◆ **DESCRIPTION OF THE TASK**
Could you filter the listing for lines with the word "Sort" and return them?

◆ **THE DATA**
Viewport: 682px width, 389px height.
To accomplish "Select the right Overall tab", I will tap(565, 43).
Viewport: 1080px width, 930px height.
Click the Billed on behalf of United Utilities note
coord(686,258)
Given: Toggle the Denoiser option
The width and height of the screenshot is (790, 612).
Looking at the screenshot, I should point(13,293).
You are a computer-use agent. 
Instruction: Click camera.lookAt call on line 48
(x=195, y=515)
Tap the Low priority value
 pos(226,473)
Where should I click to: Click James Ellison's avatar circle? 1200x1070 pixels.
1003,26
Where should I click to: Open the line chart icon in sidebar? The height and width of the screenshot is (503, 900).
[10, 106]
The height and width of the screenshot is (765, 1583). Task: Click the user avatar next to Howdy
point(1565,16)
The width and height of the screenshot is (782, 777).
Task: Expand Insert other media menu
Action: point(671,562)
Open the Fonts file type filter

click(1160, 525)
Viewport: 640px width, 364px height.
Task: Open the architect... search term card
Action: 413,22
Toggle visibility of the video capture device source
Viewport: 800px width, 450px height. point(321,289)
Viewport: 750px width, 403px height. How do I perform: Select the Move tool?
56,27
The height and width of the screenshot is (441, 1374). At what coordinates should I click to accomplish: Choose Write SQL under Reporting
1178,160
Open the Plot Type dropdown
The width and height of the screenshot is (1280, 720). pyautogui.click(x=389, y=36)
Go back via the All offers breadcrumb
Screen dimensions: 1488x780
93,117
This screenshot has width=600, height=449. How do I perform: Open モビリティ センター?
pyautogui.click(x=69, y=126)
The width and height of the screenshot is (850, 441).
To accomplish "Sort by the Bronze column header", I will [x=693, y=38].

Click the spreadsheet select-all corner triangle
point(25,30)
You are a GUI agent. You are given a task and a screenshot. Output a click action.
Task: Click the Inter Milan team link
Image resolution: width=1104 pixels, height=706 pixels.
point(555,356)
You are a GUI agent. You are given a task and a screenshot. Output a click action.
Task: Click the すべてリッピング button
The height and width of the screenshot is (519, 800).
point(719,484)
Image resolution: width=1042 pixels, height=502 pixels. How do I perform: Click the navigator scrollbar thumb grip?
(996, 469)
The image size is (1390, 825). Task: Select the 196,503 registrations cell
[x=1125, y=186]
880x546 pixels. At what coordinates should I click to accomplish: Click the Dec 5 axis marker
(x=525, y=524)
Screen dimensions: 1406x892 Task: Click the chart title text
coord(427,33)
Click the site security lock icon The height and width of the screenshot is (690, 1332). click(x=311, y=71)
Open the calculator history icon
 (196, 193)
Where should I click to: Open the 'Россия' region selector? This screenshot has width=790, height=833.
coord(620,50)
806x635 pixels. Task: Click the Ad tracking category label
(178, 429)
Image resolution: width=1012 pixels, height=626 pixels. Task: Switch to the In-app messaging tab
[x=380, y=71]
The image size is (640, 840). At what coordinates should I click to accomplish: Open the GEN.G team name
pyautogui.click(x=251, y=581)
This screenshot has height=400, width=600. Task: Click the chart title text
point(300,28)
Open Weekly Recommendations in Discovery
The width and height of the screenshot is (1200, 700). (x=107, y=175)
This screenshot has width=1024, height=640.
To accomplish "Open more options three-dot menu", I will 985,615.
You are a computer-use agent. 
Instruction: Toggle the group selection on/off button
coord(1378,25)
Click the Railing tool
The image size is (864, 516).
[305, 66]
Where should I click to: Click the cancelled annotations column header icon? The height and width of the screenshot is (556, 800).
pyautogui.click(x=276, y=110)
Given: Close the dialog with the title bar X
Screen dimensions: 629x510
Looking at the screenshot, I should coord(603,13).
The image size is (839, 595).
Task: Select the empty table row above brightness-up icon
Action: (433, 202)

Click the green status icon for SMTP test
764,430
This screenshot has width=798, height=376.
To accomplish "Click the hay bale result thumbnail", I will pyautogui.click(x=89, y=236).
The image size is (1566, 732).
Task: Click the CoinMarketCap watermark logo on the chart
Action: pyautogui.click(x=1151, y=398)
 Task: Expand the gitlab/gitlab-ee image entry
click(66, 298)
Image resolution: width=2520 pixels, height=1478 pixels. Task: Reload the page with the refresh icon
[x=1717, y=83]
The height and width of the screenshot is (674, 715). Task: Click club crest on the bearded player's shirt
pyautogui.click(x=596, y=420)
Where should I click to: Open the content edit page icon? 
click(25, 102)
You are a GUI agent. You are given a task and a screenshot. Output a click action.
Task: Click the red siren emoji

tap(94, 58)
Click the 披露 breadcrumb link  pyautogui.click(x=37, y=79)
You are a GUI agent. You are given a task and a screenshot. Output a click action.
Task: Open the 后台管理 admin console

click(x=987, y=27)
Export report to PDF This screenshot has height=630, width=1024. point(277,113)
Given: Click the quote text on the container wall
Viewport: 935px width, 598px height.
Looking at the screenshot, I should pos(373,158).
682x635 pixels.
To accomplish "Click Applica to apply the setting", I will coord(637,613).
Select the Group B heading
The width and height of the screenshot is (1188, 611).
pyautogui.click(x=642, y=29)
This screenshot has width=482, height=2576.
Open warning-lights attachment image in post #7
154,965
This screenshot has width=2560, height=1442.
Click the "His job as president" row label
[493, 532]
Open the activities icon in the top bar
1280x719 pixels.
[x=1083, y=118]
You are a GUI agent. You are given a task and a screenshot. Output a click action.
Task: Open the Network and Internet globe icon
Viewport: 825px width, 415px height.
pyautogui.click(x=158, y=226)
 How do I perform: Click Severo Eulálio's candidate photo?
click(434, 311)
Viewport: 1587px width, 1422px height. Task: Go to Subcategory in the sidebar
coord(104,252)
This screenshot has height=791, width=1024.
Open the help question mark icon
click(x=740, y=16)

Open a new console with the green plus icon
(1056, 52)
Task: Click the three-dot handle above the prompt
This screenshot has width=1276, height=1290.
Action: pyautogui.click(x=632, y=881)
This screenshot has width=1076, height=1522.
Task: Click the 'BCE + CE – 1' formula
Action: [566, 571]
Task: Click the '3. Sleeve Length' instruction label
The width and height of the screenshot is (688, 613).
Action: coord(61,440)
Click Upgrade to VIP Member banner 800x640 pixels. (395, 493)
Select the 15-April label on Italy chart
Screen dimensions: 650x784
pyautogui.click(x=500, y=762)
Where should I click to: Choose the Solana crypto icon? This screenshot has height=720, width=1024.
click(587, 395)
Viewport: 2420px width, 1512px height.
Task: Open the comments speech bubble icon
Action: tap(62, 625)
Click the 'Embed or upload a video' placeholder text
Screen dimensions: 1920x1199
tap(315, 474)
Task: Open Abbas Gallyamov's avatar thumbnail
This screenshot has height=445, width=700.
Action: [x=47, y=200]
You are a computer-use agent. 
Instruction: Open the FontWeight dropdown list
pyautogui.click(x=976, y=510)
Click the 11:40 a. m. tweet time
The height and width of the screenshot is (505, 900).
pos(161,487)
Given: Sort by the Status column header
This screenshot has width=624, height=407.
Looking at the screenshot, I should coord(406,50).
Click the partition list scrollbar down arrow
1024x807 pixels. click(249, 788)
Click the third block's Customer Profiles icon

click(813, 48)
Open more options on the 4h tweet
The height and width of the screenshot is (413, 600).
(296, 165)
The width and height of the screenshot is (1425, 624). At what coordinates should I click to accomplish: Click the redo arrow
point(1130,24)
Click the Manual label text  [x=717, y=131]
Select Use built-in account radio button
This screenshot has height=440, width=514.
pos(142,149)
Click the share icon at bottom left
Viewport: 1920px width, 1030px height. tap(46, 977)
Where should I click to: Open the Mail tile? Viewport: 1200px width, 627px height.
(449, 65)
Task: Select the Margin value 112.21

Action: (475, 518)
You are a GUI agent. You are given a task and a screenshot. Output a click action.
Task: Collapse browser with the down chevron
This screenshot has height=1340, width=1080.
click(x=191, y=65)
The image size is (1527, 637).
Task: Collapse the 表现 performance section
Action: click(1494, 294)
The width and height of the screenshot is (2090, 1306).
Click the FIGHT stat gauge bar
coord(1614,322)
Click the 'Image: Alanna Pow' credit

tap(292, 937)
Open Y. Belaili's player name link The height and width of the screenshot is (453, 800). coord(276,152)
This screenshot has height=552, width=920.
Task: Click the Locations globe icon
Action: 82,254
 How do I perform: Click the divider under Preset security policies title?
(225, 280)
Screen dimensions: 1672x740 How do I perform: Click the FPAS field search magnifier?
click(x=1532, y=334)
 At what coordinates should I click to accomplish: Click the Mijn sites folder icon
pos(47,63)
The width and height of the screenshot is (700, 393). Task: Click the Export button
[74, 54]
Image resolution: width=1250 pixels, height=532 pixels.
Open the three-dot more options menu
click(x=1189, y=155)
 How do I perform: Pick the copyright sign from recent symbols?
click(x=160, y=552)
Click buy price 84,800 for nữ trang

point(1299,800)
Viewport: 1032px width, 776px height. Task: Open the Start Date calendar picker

◆ **TASK ANSWER**
To accomplish "Sort by the Bronze column header", I will [x=693, y=38].
Given: Sort by the Status column header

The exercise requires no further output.